SOURCE EXTRACT:
I propose two scenarios for consideration:

(i) A child hears the crying of another child and offers the distressed child a blanket or other comfort item
(ii) A child recognizes that pulling another child's hair is bad, regardless of whether or not the teacher (parents, even god) states otherwise.

**************************

In both scenarios, I concede that the child is exhibiting moral behavior, much in the same way one could exhibit altruistic BEHAVIOR without altruistic or moral intentions. However, in the first scenario, while exhibiting moral behavior, the child is simply responding the way an evolutionary mechanism has "programmed" them to do - respond to others in distress because that trait is confers reproductive advantages on members of the community.

In the second scenario, even though the child realizes that the rule has meaning beyond what an authority figure states, the child is still acting from a sense of "3rd-person-mind-reading" if you will. The child recognizes that the action it is performing would have negative effects were the same action performed on it. Basically, the child doesn't hit others because it knows that increases the chance that people will hit it back. The same behavior can be seen in chimps when they track which chimps groom other chimps and which ones neglect their fellows.

*********************

I'd actually like the leave the topic there for now because it can go a number of different ways, and I don't want to steer the conversation too much with my opening argument.

A condensed version of my argument might follow:

(1) Children are able to recognize that some rules have more clout than others.
(2) Evolutionary forces play a part in this.
(3) Self-preservation instinct and a "Do-Unto-Others" sense do as well.
(4) A necessary component to making moral judgment is motivation.
(5) Children are not aware of the motivation's source or type.
(6) Thus, children cannot make moral judgment, but CAN make the M/C distinction.
(7) Therefore, while exhibiting moral behavior, they are not morally praiseworthy for it.
Yraelz

Con

Thank you for the debate Tarzan, this should be rather interesting indeed. Furthermore thank you all voters and observers, comments are always highly appreciated. But, PLEASE, no arguments in the comment sections by spectators.

Having said this let's do a bit of debate. The main tenants behind the majority of my opponents arguments are very well thought out indeed, however there are a few holes, and those holes will unfortunately be costing the round.

COLLECTED MATERIAL:

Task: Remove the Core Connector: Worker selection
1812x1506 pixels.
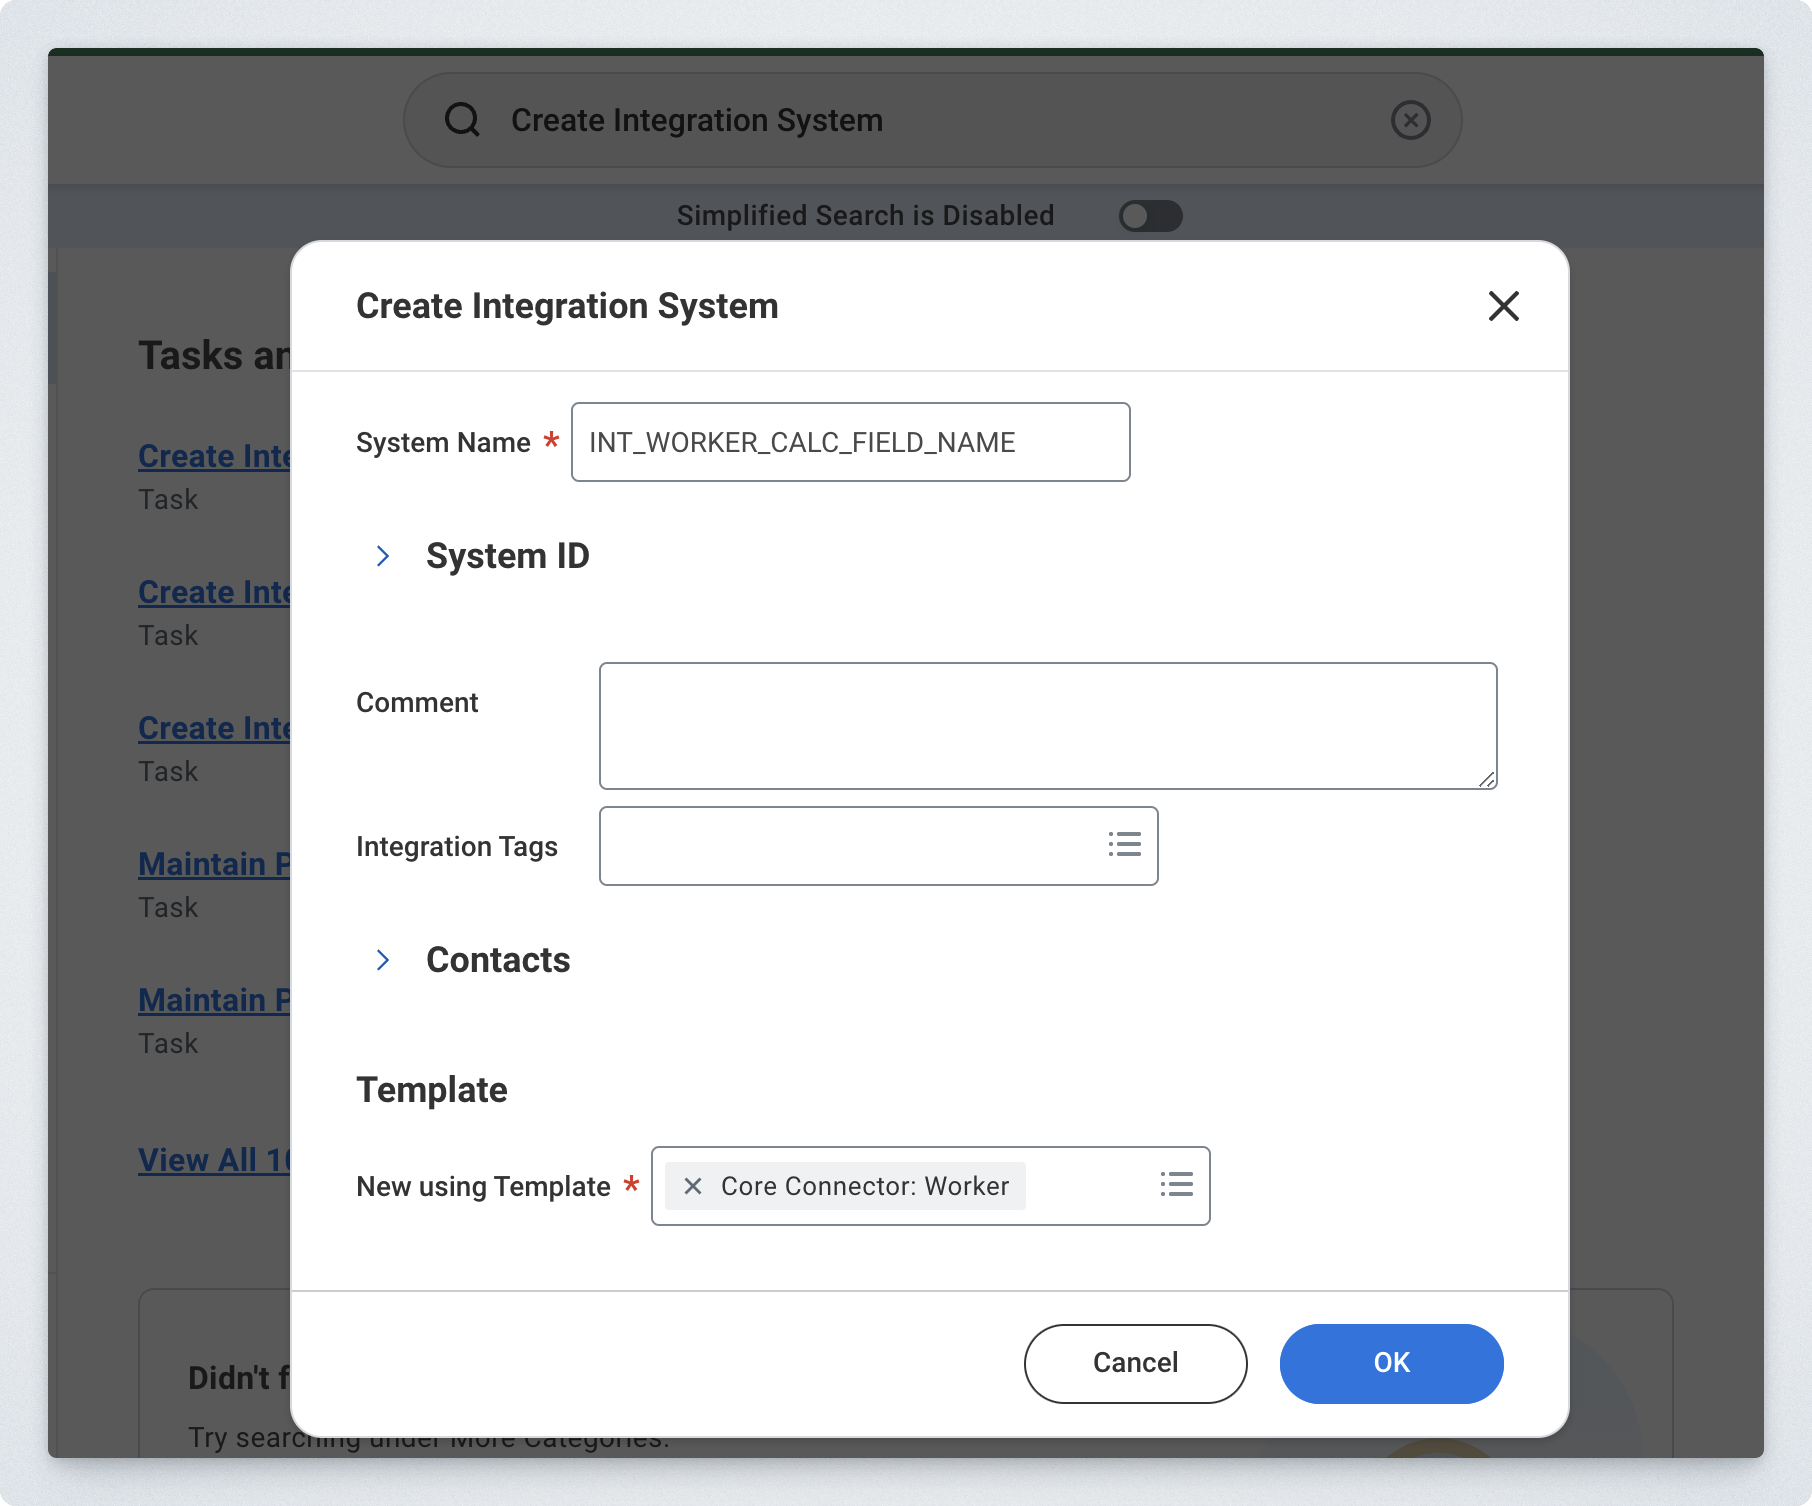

EXERCISES TO COMPLETE:
1. In the debate excerpt, what chimp behavior is offered as a parallel to the child's reasoning in the second scenario?
2. Quote the debate excerpt, starting with "(1) Children are" and going on through "sections by spectators.".

ANSWER LIST:
1. Chimps track which chimps groom other chimps and which ones neglect their fellows.

2.
(1) Children are able to recognize that some rules have more clout than others.
(2) Evolutionary forces play a part in this.
(3) Self-preservation instinct and a "Do-Unto-Others" sense do as well.
(4) A necessary component to making moral judgment is motivation.
(5) Children are not aware of the motivation's source or type.
(6) Thus, children cannot make moral judgment, but CAN make the M/C distinction.
(7) Therefore, while exhibiting moral behavior, they are not morally praiseworthy for it.
Yraelz

Con

Thank you for the debate Tarzan, this should be rather interesting indeed. Furthermore thank you all voters and observers, comments are always highly appreciated. But, PLEASE, no arguments in the comment sections by spectators.